WHAT THE EXERCISE ASKS: Scan the entries below for the word "chart", then copy each line that holds it.

SUPPLIED INFORMATION:

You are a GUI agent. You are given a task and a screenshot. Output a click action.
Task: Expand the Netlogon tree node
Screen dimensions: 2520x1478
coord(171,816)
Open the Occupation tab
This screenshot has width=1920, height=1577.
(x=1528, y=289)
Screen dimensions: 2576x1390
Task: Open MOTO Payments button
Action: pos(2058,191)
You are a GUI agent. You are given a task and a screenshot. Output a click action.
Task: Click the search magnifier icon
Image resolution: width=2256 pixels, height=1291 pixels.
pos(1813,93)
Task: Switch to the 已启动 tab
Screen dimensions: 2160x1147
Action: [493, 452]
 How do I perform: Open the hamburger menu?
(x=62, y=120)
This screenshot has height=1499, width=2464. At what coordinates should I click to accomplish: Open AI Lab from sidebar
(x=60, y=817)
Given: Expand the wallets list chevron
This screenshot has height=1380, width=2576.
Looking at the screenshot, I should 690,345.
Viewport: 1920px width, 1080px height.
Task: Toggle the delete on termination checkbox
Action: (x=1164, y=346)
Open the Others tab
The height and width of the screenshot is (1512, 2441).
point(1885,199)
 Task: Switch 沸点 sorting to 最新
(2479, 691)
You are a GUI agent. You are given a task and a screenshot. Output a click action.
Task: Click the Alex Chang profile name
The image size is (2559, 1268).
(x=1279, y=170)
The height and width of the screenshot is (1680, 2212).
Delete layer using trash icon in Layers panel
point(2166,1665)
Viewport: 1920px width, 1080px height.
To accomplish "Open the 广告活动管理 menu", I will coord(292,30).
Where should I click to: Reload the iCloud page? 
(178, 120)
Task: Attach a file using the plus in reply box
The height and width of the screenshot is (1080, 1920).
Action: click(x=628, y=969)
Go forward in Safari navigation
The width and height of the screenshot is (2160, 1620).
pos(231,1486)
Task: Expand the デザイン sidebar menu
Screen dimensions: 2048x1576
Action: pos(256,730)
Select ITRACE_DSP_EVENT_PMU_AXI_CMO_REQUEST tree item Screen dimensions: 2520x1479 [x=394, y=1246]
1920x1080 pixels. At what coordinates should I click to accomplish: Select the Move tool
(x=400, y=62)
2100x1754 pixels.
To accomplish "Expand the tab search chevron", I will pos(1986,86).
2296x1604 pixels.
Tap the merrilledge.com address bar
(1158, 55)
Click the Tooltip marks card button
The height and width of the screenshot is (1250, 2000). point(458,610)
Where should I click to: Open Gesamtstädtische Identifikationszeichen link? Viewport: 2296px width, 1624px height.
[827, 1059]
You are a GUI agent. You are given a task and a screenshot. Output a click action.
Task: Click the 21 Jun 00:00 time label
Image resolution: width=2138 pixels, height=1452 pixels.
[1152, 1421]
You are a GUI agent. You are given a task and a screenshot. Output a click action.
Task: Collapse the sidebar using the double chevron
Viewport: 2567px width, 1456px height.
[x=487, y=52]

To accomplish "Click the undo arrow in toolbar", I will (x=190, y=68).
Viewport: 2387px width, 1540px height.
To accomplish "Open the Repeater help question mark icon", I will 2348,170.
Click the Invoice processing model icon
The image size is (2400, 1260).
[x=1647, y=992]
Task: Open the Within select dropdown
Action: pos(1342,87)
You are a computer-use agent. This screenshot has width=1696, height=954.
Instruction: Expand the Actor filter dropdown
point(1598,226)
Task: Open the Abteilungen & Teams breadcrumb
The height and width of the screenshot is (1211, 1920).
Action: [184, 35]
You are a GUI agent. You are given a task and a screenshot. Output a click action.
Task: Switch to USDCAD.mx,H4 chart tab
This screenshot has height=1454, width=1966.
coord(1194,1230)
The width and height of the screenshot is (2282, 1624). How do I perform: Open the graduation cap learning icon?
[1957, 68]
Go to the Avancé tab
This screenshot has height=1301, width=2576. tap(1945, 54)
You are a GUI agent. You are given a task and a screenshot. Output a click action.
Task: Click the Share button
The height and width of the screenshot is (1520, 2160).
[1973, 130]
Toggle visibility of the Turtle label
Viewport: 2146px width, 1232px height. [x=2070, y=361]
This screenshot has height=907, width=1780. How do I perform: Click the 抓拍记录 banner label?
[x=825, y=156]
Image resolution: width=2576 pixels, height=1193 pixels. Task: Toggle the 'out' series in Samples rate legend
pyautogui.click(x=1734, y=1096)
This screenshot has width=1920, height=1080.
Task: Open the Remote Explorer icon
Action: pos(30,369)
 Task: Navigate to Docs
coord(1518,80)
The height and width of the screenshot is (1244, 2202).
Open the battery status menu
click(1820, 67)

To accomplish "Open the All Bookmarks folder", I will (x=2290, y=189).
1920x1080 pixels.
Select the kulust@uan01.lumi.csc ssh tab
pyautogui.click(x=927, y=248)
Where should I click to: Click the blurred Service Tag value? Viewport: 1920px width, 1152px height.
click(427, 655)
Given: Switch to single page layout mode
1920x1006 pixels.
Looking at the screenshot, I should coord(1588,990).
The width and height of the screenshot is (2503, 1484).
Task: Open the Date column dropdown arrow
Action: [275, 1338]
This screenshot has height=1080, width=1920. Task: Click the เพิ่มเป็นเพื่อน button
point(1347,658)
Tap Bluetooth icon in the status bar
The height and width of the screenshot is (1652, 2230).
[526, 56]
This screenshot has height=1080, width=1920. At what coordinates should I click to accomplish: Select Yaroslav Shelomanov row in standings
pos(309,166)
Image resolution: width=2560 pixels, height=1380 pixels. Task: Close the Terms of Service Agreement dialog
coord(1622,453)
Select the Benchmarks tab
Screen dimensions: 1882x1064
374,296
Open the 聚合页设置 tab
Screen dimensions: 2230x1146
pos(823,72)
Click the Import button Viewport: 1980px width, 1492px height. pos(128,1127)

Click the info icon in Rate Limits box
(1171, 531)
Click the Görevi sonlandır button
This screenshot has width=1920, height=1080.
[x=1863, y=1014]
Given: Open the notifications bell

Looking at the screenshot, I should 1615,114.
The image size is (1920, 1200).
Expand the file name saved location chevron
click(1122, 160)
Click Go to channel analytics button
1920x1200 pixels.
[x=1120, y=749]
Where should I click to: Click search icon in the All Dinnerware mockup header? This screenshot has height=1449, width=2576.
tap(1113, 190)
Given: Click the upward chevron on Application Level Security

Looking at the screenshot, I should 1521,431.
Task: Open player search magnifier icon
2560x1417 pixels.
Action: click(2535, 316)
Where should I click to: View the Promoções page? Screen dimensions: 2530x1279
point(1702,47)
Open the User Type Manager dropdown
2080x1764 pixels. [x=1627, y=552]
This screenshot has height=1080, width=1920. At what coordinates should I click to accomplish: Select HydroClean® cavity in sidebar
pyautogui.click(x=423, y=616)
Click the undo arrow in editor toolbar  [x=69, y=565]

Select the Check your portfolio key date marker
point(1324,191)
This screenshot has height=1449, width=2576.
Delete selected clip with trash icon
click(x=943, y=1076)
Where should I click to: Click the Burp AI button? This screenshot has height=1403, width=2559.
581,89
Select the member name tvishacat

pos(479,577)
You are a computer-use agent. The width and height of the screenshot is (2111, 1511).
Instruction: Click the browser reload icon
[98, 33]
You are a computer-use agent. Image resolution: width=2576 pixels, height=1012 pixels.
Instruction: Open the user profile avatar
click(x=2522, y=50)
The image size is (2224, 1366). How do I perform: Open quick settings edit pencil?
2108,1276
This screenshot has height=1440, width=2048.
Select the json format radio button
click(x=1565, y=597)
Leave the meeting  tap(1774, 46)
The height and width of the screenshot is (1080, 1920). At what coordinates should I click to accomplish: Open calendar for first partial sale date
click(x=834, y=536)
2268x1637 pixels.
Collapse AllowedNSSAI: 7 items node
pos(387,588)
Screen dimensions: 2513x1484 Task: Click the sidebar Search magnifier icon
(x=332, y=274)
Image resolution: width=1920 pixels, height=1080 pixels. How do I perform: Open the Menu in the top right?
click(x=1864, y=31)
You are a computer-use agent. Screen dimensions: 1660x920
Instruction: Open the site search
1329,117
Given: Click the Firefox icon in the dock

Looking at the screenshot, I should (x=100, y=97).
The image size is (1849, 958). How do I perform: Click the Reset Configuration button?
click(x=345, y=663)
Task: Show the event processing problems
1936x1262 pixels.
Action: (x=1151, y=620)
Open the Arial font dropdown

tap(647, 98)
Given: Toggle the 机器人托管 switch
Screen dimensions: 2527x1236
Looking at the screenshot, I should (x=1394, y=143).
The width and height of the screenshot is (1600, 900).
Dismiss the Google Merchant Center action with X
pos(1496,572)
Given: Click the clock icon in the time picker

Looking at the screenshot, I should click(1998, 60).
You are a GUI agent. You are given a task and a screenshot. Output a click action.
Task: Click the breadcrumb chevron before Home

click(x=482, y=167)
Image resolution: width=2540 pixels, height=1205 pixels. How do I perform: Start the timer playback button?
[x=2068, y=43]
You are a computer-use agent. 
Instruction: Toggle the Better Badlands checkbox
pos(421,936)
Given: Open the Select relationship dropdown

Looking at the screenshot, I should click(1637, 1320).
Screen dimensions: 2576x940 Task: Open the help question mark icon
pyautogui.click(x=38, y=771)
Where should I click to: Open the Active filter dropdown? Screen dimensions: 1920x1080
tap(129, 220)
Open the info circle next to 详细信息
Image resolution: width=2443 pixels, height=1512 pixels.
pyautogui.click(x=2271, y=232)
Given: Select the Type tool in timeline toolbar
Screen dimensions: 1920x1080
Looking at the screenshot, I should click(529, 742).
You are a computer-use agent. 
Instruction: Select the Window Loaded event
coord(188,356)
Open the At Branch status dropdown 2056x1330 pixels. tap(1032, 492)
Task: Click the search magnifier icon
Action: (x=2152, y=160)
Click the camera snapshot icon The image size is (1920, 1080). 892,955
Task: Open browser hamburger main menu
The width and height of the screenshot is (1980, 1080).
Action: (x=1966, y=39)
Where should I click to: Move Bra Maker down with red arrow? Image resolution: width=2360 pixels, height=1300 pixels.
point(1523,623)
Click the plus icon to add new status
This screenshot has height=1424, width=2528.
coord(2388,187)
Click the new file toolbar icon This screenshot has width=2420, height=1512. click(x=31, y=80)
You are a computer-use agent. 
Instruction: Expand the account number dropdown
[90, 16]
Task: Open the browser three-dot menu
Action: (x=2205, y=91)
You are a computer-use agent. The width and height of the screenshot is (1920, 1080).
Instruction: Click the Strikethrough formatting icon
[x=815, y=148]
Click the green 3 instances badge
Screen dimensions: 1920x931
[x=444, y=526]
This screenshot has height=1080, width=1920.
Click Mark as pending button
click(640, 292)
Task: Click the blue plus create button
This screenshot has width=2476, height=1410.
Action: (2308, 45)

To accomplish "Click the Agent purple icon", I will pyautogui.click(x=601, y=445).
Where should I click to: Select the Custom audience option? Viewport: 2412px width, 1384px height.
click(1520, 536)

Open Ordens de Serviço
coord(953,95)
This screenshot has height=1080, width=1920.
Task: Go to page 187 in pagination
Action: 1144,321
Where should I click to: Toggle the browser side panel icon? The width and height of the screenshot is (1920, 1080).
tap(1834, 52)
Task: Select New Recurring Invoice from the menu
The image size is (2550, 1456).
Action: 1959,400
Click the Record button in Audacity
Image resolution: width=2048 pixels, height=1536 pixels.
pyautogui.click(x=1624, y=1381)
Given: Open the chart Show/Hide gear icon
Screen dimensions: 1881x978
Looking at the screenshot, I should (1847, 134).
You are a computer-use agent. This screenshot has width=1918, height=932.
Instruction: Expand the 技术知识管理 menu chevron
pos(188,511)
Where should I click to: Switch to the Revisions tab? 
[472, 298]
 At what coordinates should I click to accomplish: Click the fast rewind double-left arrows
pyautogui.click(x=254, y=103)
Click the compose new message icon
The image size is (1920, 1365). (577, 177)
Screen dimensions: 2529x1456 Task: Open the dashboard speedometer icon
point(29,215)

SOLUTION TO THIS EXERCISE:
Task: Switch to USDCAD.mx,H4 chart tab
Given: Open the chart Show/Hide gear icon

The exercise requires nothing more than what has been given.